**Your task**
Look below for the line that contains "Task: Open more options menu on the 6/ tweet", then copy it and each following line to the end of the records, minus any pictures.

Top of Source data

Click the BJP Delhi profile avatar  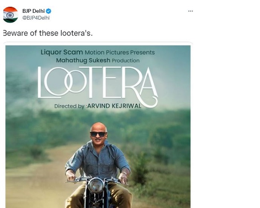click(10, 14)
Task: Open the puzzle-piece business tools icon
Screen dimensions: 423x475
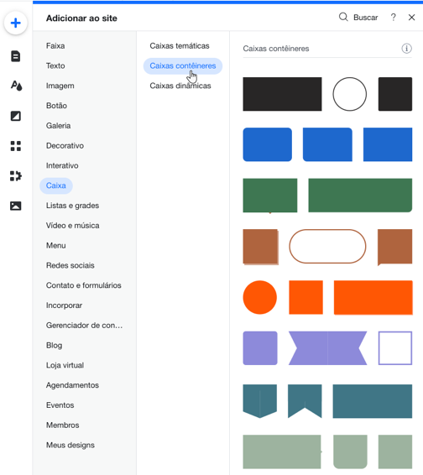Action: coord(16,175)
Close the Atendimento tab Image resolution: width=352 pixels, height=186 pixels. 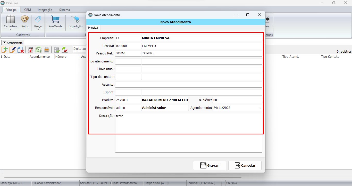[x=4, y=43]
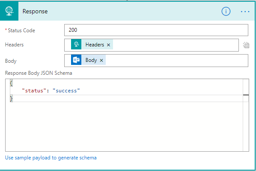Click the Response action globe icon

pos(9,11)
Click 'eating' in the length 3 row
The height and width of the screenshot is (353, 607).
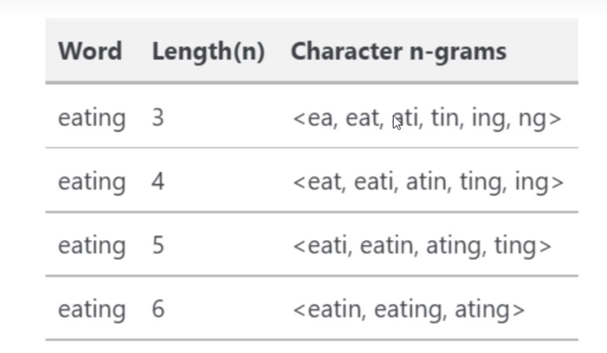tap(91, 118)
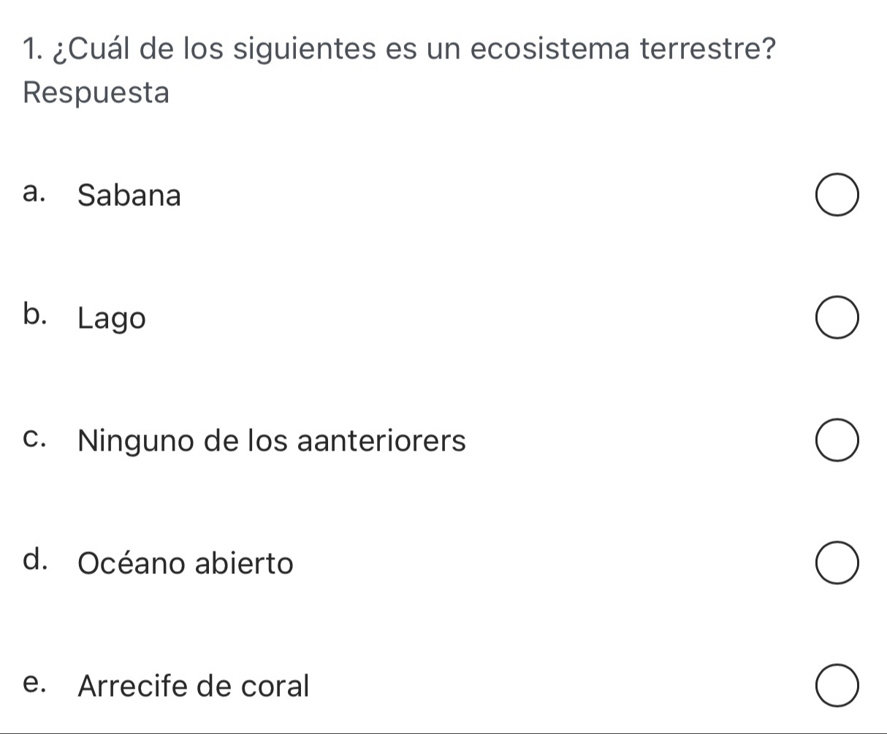This screenshot has height=734, width=887.
Task: Click the Ninguno de los aanteriorers text
Action: pos(272,441)

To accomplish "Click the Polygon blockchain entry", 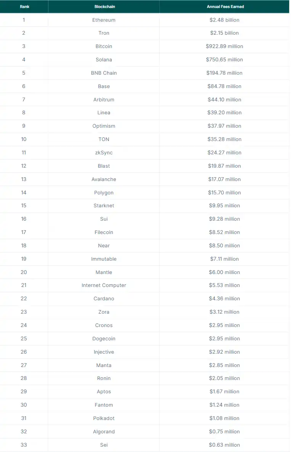I will pyautogui.click(x=104, y=193).
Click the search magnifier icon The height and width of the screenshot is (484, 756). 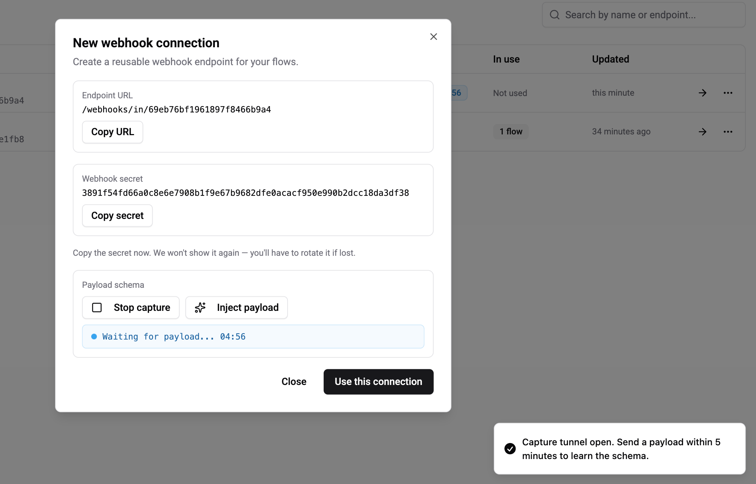point(555,14)
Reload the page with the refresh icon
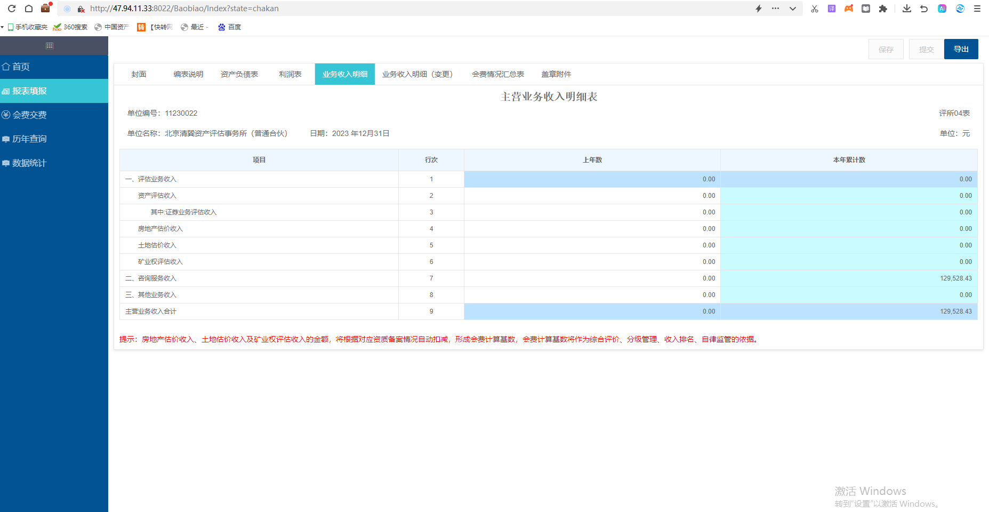 tap(12, 9)
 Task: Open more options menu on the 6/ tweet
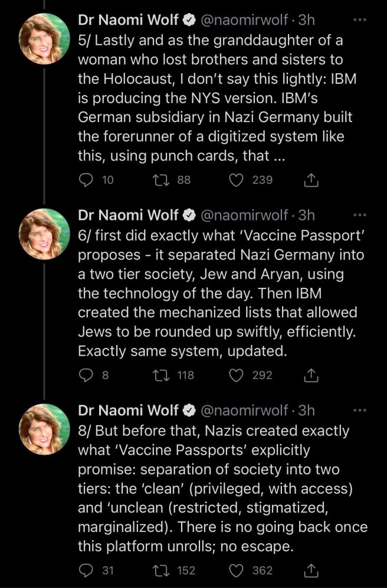pos(359,215)
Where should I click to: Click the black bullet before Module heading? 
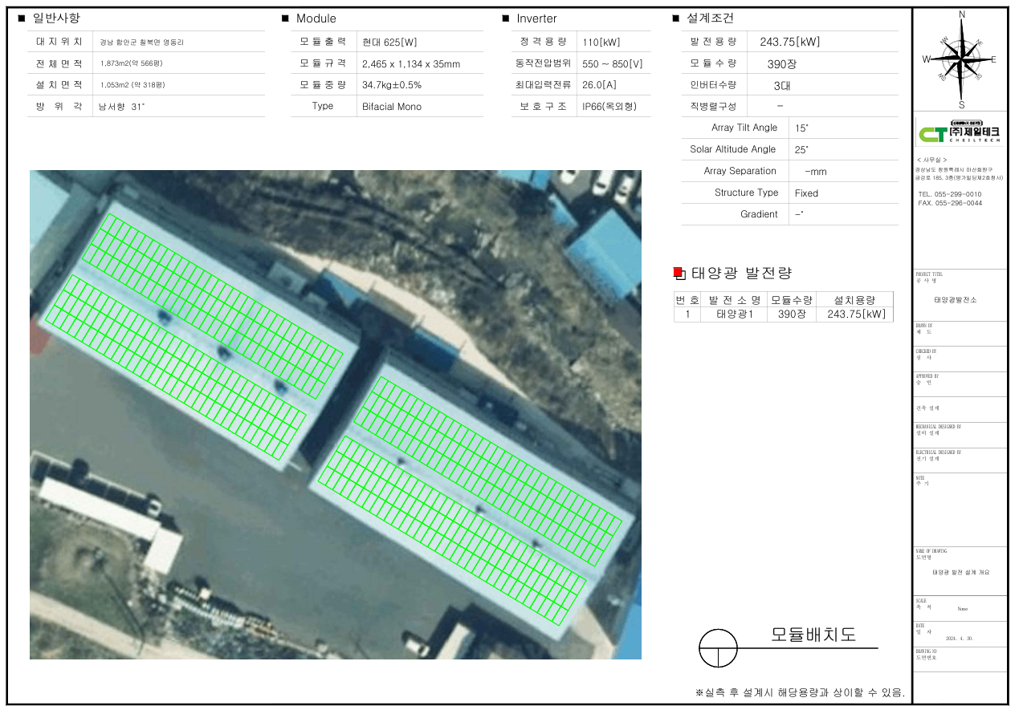[x=285, y=18]
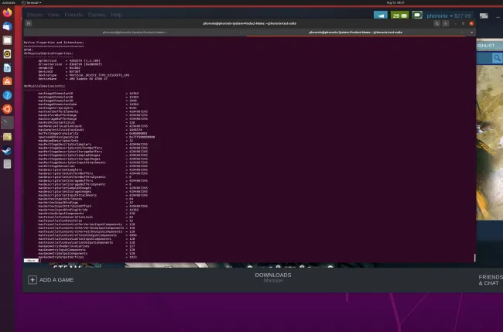The width and height of the screenshot is (503, 332).
Task: Open Ubuntu Software from the dock
Action: (x=8, y=80)
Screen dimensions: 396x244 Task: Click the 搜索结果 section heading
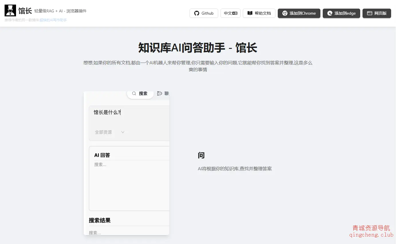pos(100,220)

Bottom of Source data

**Answer**
 Task: Open more options menu on the 6/ tweet
pos(359,215)
Where should I click to: Click the black bullet before Module heading? 
[x=285, y=18]
The width and height of the screenshot is (503, 332).
Task: Open Ubuntu Software from the dock
Action: (x=8, y=80)
Screen dimensions: 396x244 Task: Click the 搜索结果 section heading
pos(100,220)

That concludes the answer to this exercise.